• I’ve found lots of posts about child themes and customizing footers but cannot figure out how to do one simple task on a TwentyTen child theme.

    I want to change the simple name-of-blog link in the left side of the footer to a license statement.

    I realize there are footer widgets but they are only a quarter of the width available so the license statement takes up way too much depth. I want to spread it across the page, hopefully on a single line and not clashing with the Powered by WordPress bit on the right.

    Can someone point me in the right direction for this please?

Viewing 5 replies - 1 through 5 (of 5 total)
  • I believe that all you need to do is copy twentyten’s footer.php to your child theme and alter it.

    Thread Starter zkarj

    (@zkarj)

    I had considered that option but it doesn’t seem to be in keeping with the approach of using hooks and overrides. I.e. it makes for a maintenance burden any time TwentyTen is updated.

    But looking at footer.php it just seems to be all hard coded. I guess because the footer widgets are supposed to do the job. Hmmm. I have a thought. I wonder if I can spread my license statement across the footer widgets. ??

    That is exactly how child themes are supposed to work. If you want to alter a file in the parent you do so by putting a file of the same name in the child. The system will automatically replace the parent file with your child file. That is the override mechanism.

    Your child file won’t be altered when twentyten is updated so I’m confused as how this creates a maintenance burden.

    Thread Starter zkarj

    (@zkarj)

    It creates a maintenance burden because any time TwentyTen is updated I need to consider whether anything has changed in its footer.php

    I am changing just a single line of the file. If any of the other lines change I will need to retrofit my change to the new version.

    Yes, this is one way child themes can work but there are plenty of examples showing the use of functions.php to override very specific behaviours of the theme, rather than the somewhat crude approach of copy-and-modify – which I could do by copying the entire theme and not bothering with the child approach.

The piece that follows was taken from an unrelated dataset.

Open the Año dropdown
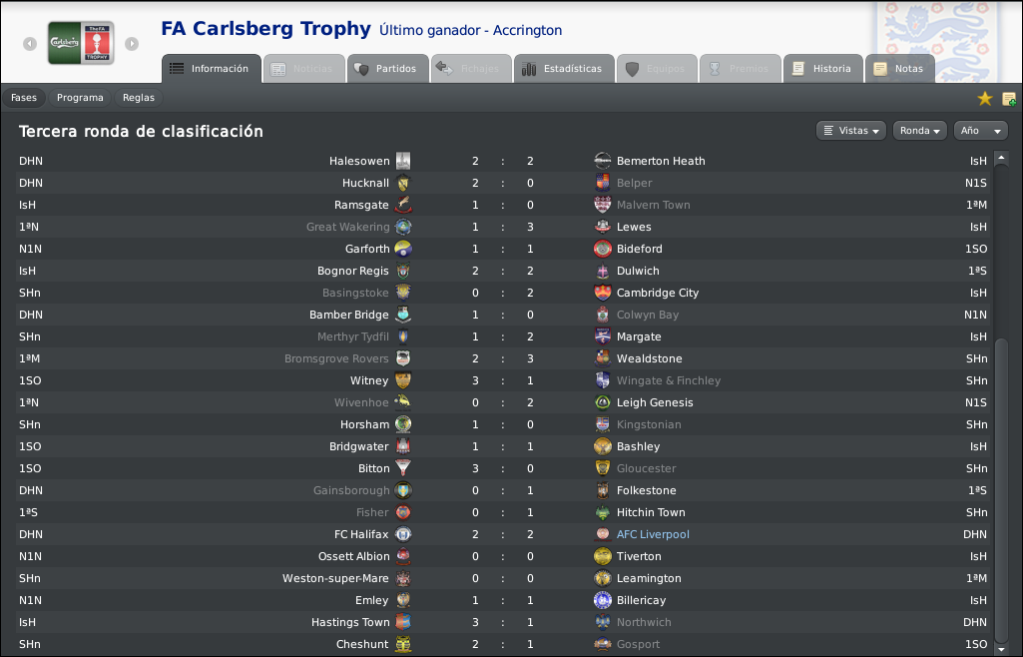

    It creates a maintenance burden because any time TwentyTen is updated I need to consider whether anything has changed in its footer.php

    That is a problem inherent in the decision to use a child theme, isn’t it? An update of the parent can break anything you do, even if you use action and filter hooks exclusively (if you even had the option in this case). There is no guarantee that the markup around the hook will be unchanged from update to update, and the fact that there is an update pretty much guarantees that something changed. Even a seemingly innocuous change to the stylesheet, assuming its imported, of the parent could blow out, say, a sidebar widget’s layout. I think the point of child themes is more that you won’t loose your changes with updates than it is a guarantee that you won’t have to re-tweak things once in awhile.